Hut site, Na Gleannta Thuaidh, Co. Kerry
Co. Kerry |
Settlement Sites
On the northern slopes of a western spur of Ballysitteragh mountain in County Kerry, two small stone structures sit joined together in rough, scree-scattered pastureland.
They are modest in scale, barely over a metre in height, yet the technique that holds them together is ancient and deliberate: corbelled drystone construction, where stones are layered so that each course projects slightly inward over the one below, eventually closing to form a roof without mortar or timber. A lintelled passage, a short opening spanned by a flat capstone, connects the two chambers. The larger of the pair, to the south-west, appears to contain a wall-passage or wall-chamber, a recess built into the thickness of the stone itself.

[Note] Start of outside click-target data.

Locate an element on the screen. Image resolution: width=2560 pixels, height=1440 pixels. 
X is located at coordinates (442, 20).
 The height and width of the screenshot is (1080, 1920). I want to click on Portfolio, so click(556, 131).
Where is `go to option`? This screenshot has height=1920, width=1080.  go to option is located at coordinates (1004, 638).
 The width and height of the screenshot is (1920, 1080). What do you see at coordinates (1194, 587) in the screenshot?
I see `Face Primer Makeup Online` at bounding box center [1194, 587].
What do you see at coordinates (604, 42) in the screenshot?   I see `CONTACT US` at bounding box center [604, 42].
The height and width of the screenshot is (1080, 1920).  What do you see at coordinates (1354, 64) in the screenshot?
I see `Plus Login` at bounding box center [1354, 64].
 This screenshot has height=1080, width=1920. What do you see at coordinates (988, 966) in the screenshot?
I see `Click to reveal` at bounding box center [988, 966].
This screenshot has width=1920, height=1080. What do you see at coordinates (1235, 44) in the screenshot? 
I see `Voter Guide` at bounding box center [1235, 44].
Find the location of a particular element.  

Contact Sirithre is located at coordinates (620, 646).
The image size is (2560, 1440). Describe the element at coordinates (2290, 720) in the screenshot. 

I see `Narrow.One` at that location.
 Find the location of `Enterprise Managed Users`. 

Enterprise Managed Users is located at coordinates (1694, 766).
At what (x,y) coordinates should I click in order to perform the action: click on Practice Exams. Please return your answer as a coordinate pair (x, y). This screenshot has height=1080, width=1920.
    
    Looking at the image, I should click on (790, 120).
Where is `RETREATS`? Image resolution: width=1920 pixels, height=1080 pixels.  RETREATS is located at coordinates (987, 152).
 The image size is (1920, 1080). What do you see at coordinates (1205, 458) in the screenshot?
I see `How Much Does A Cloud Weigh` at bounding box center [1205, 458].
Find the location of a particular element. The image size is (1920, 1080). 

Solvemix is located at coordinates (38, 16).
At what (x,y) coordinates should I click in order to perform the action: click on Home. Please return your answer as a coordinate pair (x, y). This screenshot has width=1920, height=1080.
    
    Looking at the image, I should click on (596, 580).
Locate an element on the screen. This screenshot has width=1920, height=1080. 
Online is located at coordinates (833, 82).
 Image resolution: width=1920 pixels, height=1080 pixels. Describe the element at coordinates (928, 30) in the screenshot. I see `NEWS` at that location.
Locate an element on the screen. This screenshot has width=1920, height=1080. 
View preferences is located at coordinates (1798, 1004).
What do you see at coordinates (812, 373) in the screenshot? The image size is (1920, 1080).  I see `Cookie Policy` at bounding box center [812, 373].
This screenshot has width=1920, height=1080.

The dimensions are tight. The smaller structure measures roughly two to two and a half metres across; the larger runs to about three metres in diameter. Wall thickness reaches 1.2 metres in places, which partly explains how these structures maintain their height of 1.3 metres despite centuries of exposure on an open mountainside. Corbelled buildings of this kind are scattered across the Dingle Peninsula, the most famous being the beehive huts, or clochán, associated with early Christian monastic settlements, though not every corbelled structure on the peninsula carries a religious or monastic explanation. J. Cuppage's 1986 archaeological survey of the Corca Dhuibhne region, which covers this part of the Dingle Peninsula, catalogued this site and noted the basic form without resolving its precise function or date.